[Consignes]
1. Dans la critique de Deuil, reprenez le passage qui va de « Ecrit par Léon-Marc » jusqu'à « ne l’est jamais. » inclus, en renommant « bouilloire » en « théière ».
2. D'après la critique de Deuil, qui a traduit ce livre de l'islandais ?

[Document]

Deuil, Gudbergur Bergsson

Ecrit par Léon-Marc Levy , le Jeudi, 18 Avril 2013. , dans Recensions, Les Livres, La Une Livres, Pays nordiques, Roman, Métailié

Deuil. Traduit de l’islandais par Eric Boury février 2013. 126 p. 15 € . Ecrivain(s): Gudbergur Bergsson Edition: Métailié

 

 

Etrangement, ce livre est beaucoup moins sombre qu’on ne l’attend. Pourtant tout y est, du titre au sujet et à la narration même. Un vieil homme, veuf, mal en point et assez dépressif qui n’a plus d’autre attente que la pathologie éventuelle et la mort inéluctable. Pas d’autres distractions que les souvenirs de sa femme aimée et perdue, de quelques scènes de sa vie, de ses enfants, affectivement lointains désormais. Pas d’autres distractions que le chuchotis d’une bouilloire, quelques bruits venus du dehors. Tout le cadre d’un roman noir, voire lugubre. Et pourtant, Bergsson écrit un récit qui ne l’est jamais.

[Données fournies]
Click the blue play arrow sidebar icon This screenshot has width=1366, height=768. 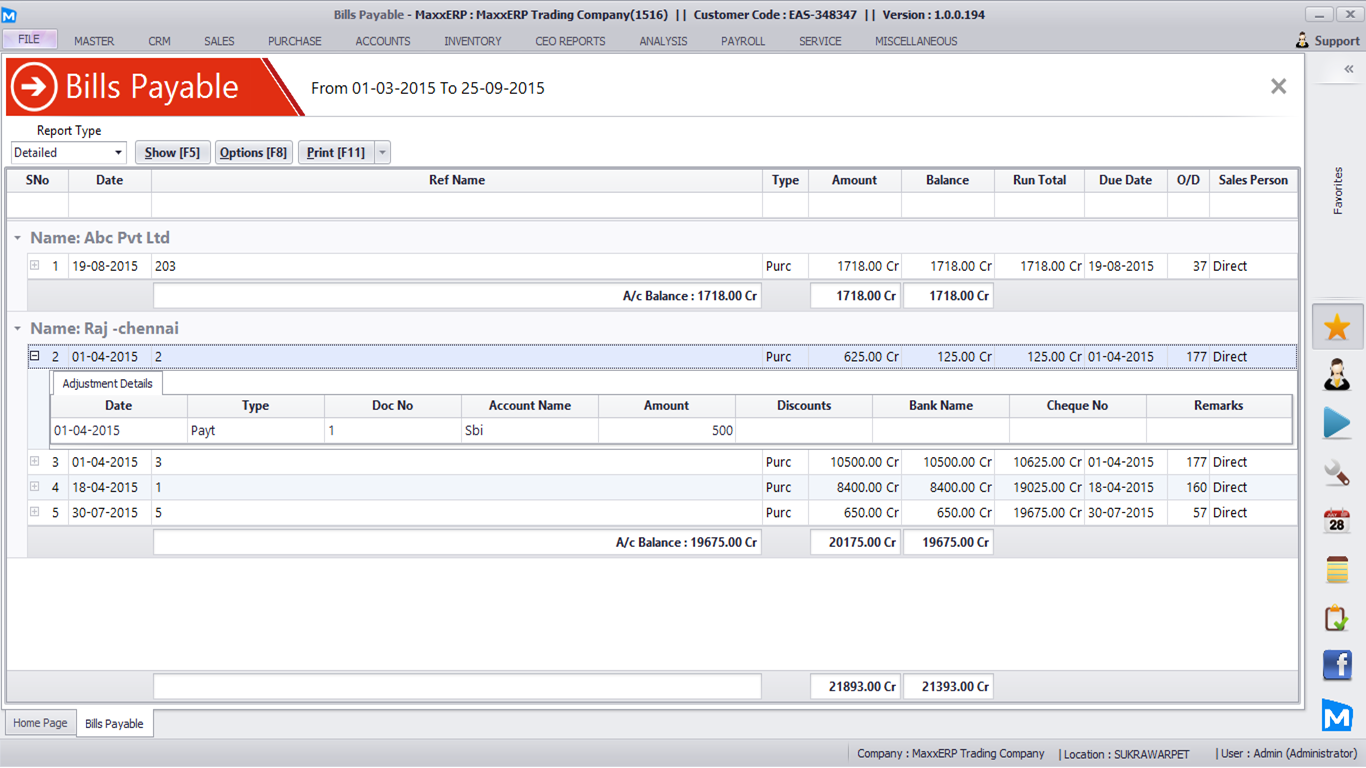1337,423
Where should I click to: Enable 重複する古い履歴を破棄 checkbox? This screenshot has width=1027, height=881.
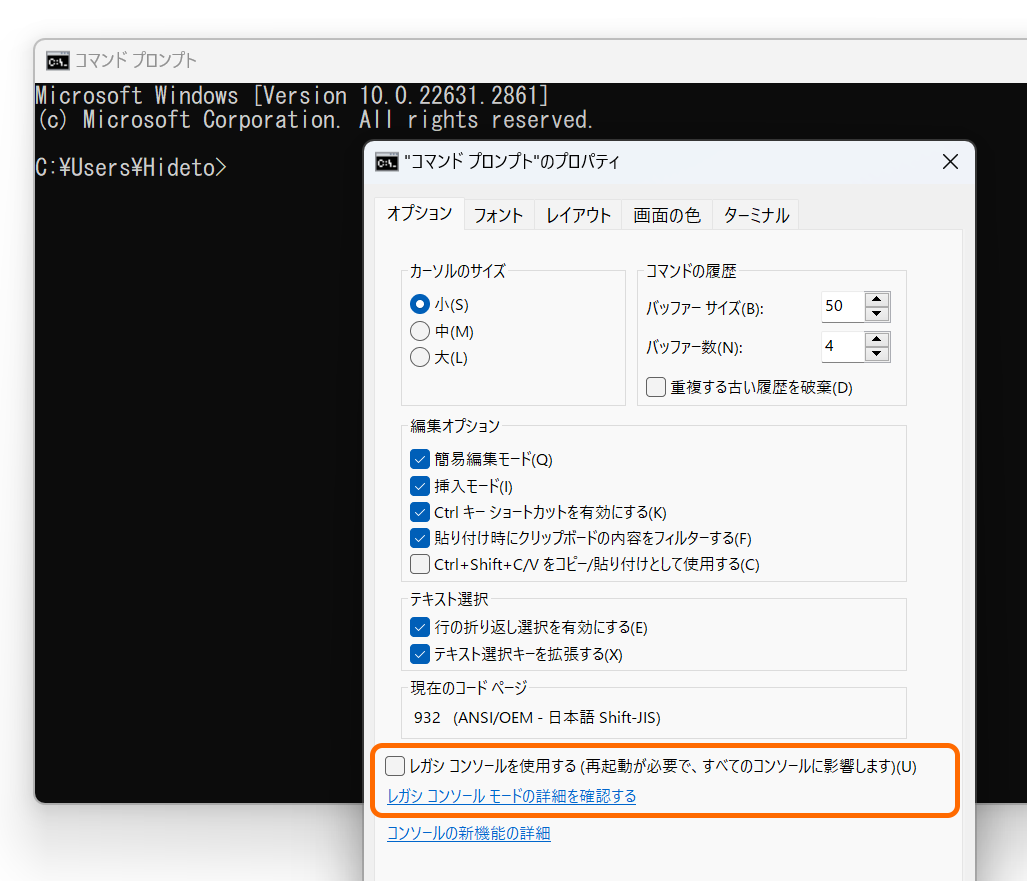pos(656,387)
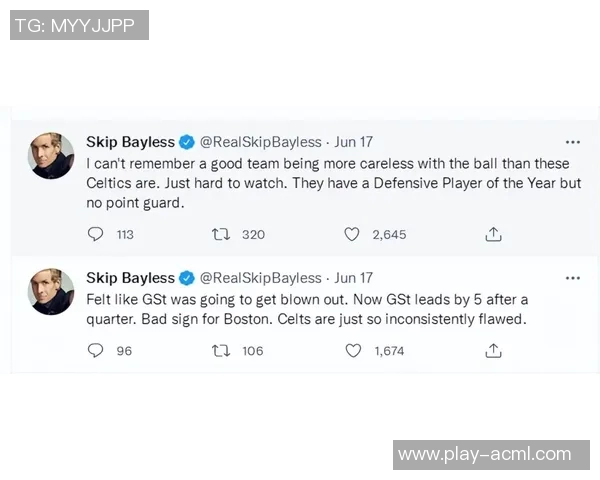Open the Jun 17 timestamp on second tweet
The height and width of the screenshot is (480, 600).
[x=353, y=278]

[Réponses]
1.
Ecrit par Léon-Marc Levy , le Jeudi, 18 Avril 2013. , dans Recensions, Les Livres, La Une Livres, Pays nordiques, Roman, Métailié

Deuil. Traduit de l’islandais par Eric Boury février 2013. 126 p. 15 € . Ecrivain(s): Gudbergur Bergsson Edition: Métailié

 

 

Etrangement, ce livre est beaucoup moins sombre qu’on ne l’attend. Pourtant tout y est, du titre au sujet et à la narration même. Un vieil homme, veuf, mal en point et assez dépressif qui n’a plus d’autre attente que la pathologie éventuelle et la mort inéluctable. Pas d’autres distractions que les souvenirs de sa femme aimée et perdue, de quelques scènes de sa vie, de ses enfants, affectivement lointains désormais. Pas d’autres distractions que le chuchotis d’une théière, quelques bruits venus du dehors. Tout le cadre d’un roman noir, voire lugubre. Et pourtant, Bergsson écrit un récit qui ne l’est jamais.

2. Eric Boury.